Task requirements
Return all lines of the records that contain the word "will".

(Stored dataset items)
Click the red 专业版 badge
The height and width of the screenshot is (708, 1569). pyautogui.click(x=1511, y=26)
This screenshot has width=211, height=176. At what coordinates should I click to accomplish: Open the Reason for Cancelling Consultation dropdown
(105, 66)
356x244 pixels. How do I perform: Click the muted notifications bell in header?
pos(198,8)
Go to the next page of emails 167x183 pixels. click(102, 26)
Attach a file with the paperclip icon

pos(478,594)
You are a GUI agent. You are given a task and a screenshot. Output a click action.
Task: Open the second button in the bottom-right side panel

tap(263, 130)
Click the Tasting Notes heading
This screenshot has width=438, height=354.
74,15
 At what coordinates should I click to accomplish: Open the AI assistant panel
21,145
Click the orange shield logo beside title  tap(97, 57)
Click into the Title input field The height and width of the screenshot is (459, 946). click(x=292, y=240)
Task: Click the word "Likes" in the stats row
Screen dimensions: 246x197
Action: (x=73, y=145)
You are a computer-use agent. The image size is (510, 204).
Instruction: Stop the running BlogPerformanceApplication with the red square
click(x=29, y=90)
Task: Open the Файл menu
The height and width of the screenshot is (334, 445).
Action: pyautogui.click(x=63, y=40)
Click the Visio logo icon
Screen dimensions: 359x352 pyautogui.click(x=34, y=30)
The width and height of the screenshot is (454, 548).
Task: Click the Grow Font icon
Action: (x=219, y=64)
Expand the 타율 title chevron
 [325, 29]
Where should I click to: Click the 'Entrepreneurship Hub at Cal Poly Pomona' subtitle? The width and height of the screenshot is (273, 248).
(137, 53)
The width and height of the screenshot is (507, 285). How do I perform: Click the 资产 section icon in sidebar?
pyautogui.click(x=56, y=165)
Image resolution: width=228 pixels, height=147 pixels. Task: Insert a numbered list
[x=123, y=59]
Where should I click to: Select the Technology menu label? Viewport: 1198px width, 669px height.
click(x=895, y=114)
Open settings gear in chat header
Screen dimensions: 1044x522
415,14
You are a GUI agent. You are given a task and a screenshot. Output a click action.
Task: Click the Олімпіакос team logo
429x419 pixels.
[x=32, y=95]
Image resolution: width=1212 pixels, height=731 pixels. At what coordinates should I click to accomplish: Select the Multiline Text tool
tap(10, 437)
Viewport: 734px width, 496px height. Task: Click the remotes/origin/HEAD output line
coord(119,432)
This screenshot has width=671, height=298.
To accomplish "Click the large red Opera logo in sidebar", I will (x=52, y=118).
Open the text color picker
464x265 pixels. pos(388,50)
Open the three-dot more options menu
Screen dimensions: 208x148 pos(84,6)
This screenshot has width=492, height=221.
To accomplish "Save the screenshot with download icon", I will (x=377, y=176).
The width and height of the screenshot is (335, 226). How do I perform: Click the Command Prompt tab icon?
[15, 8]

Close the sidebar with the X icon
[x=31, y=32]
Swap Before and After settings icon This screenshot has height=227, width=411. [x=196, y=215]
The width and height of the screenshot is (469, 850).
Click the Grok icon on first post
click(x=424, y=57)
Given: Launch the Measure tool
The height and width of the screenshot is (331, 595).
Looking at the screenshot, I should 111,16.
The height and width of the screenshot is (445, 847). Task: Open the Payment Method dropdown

Task solution
To accomplish "Click the large red Opera logo in sidebar", I will (x=52, y=118).
To accomplish "Save the screenshot with download icon", I will (x=377, y=176).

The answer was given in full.